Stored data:
===============

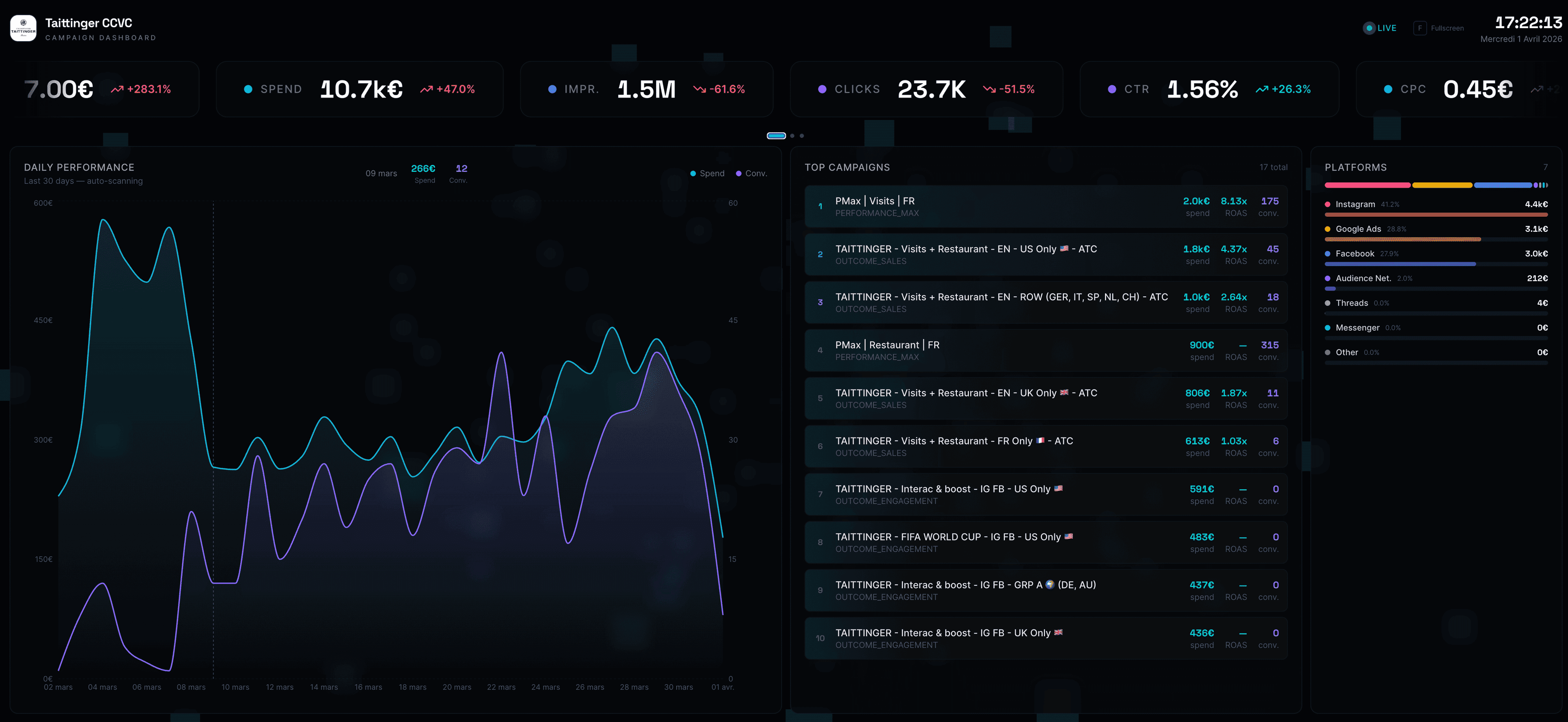1568x722 pixels.
Task: Click the Taittinger logo icon
Action: tap(23, 27)
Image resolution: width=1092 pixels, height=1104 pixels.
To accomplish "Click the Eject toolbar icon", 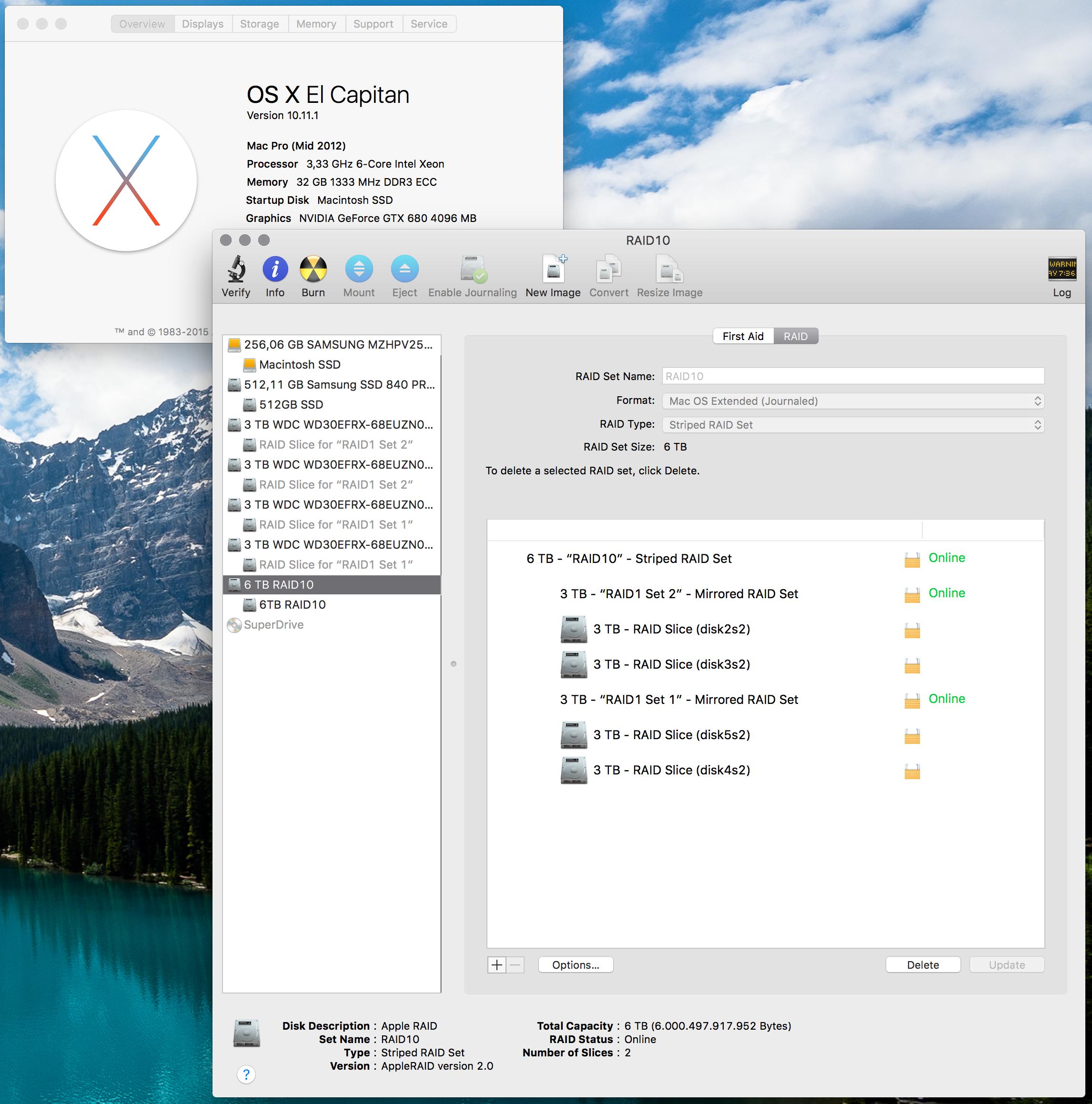I will [x=404, y=270].
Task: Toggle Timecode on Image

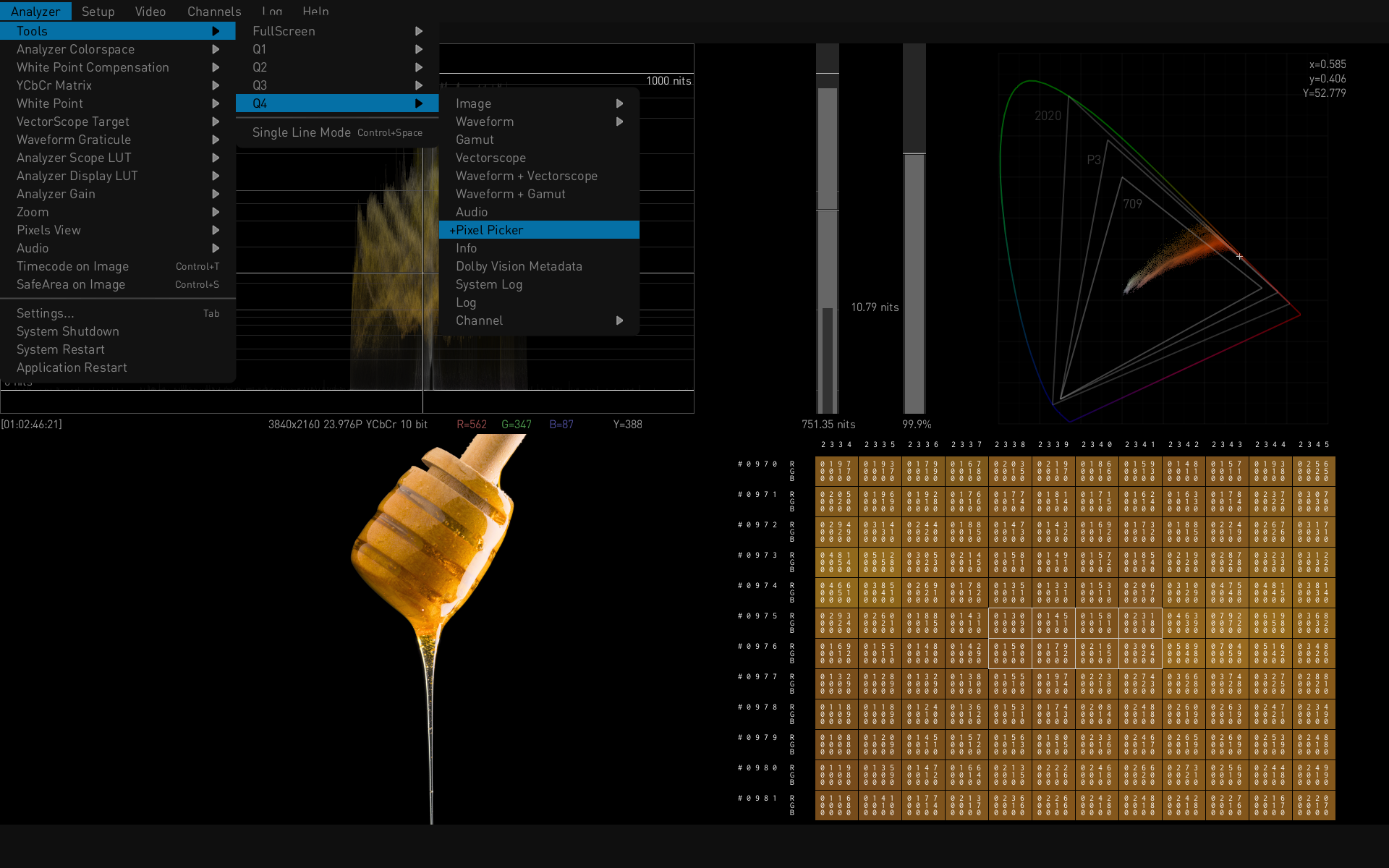Action: (72, 266)
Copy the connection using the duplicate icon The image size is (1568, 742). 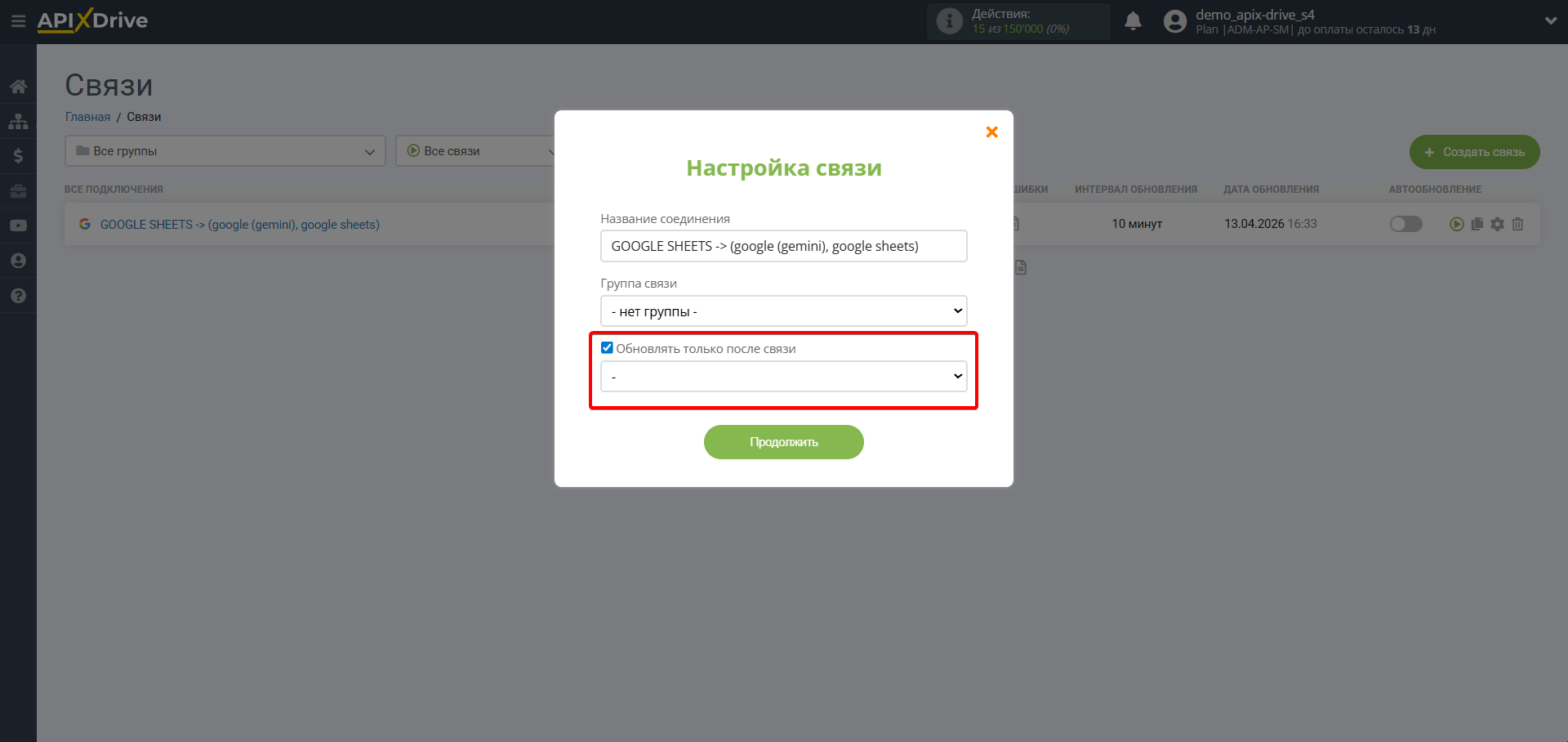pos(1477,224)
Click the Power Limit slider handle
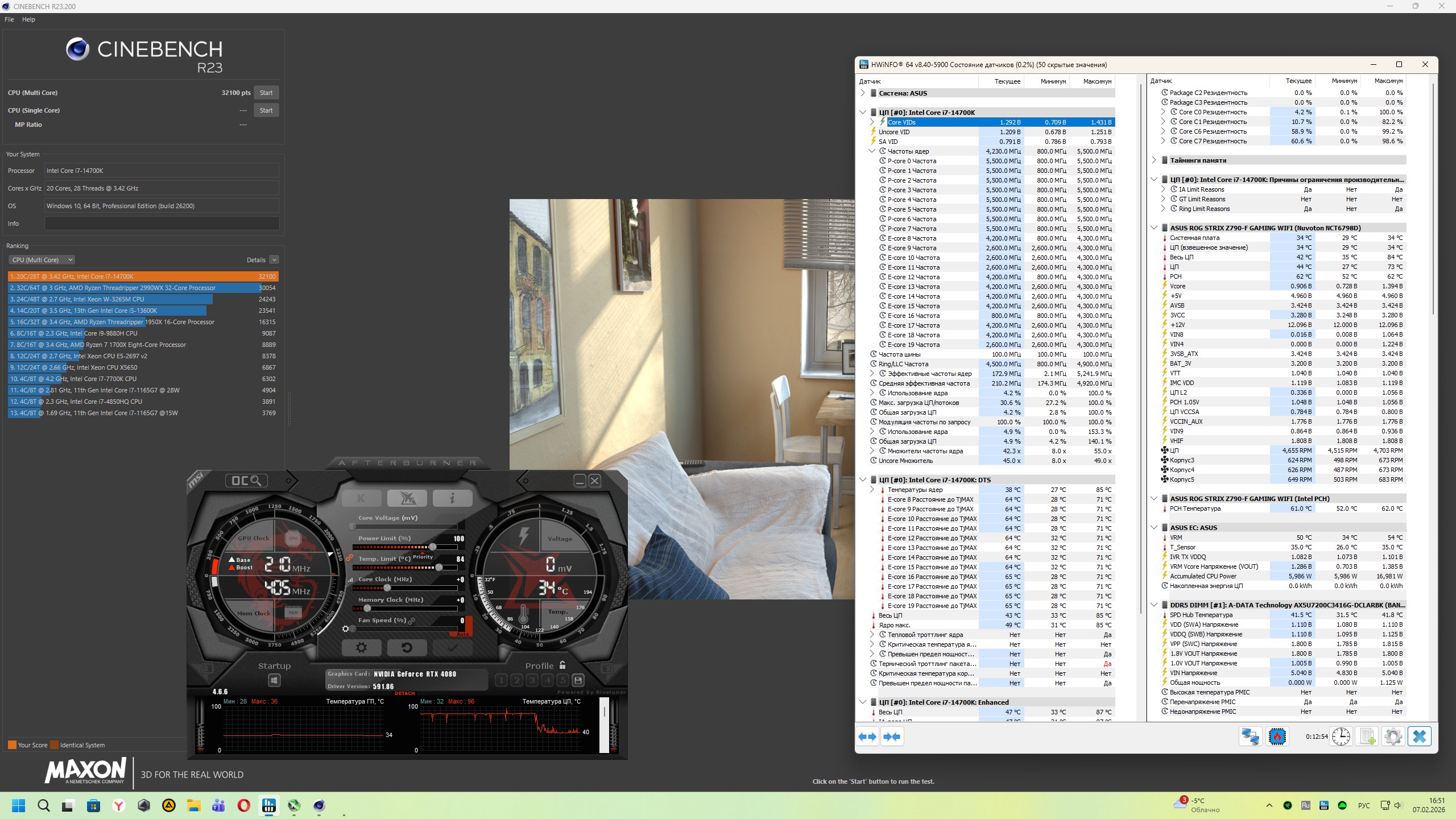 tap(433, 547)
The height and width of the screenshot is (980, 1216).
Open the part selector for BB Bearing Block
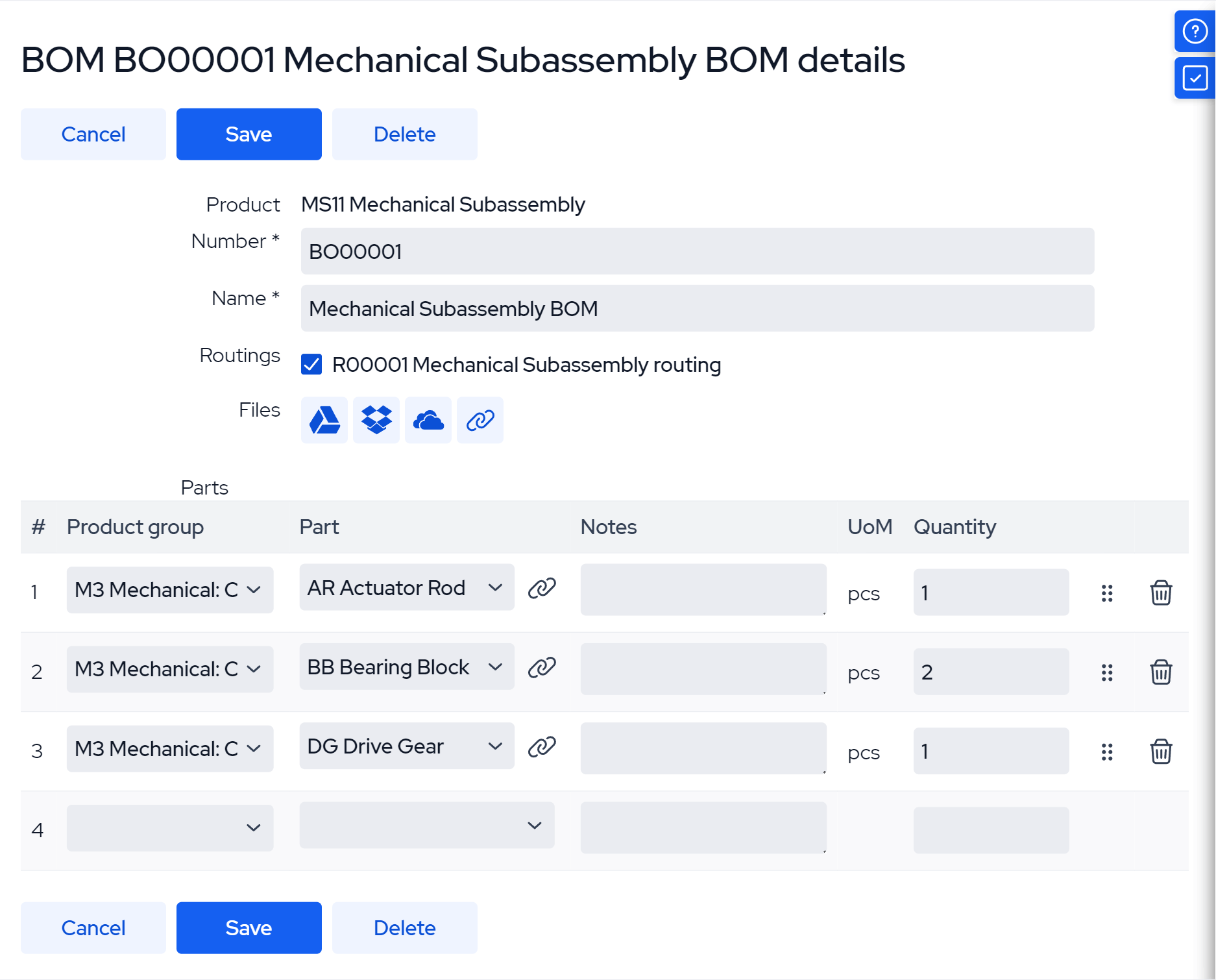(x=406, y=667)
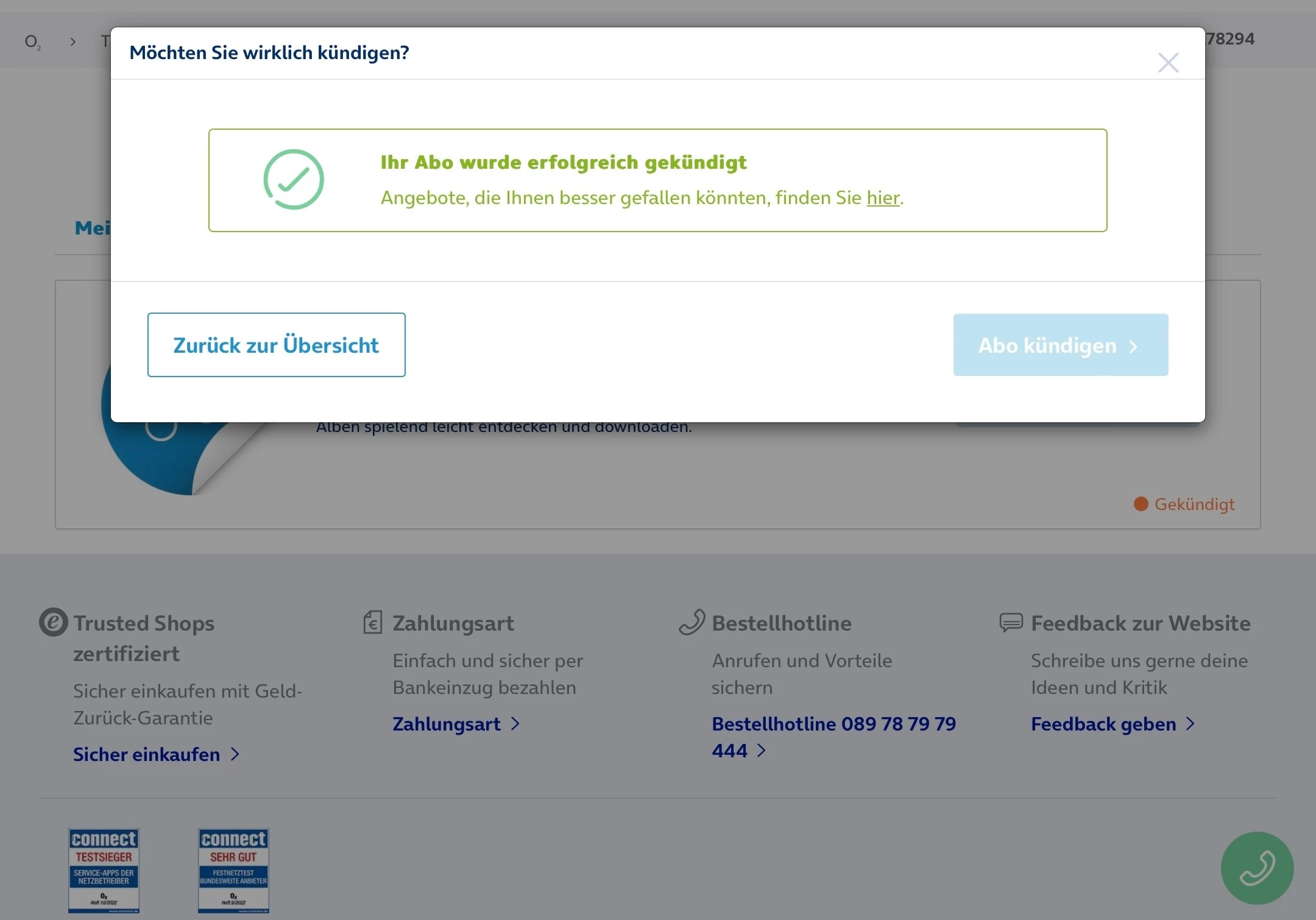Click the Bestellhotline phone handset icon
Image resolution: width=1316 pixels, height=920 pixels.
pyautogui.click(x=692, y=623)
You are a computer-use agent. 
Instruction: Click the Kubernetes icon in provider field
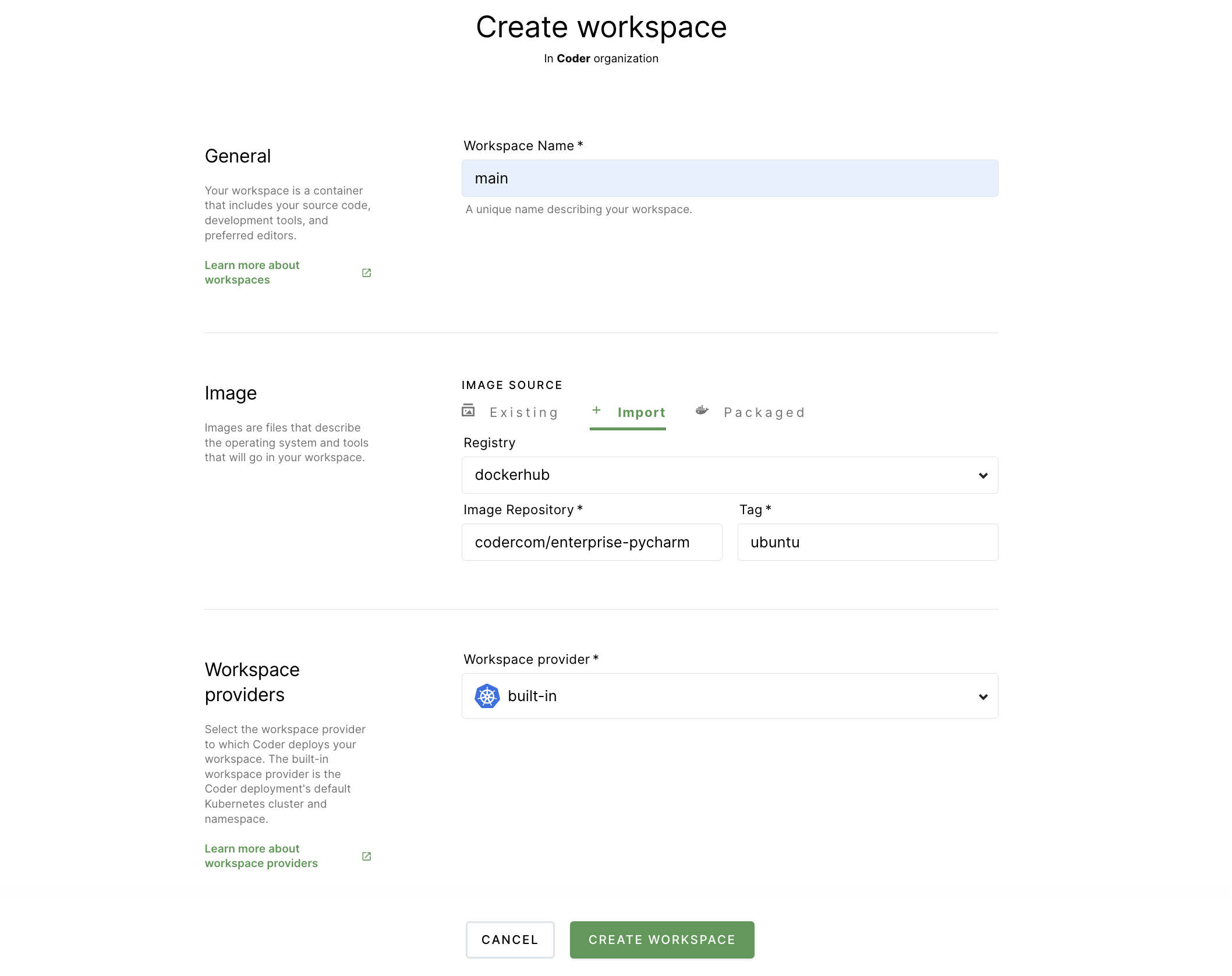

===============

> **PROBLEM STATEMENT**
Extract, character for character, every line from the one that holds "Click the Power Limit slider handle" through the end of the entries above. Include both boundary lines and no pictures.

> **RESPONSE**
Click the Power Limit slider handle
 tap(433, 547)
The height and width of the screenshot is (980, 1216).
Open the part selector for BB Bearing Block
(x=406, y=667)
Click the Bestellhotline phone handset icon
Image resolution: width=1316 pixels, height=920 pixels.
pyautogui.click(x=692, y=623)
You are a computer-use agent. 
Instruction: Click the Kubernetes icon in provider field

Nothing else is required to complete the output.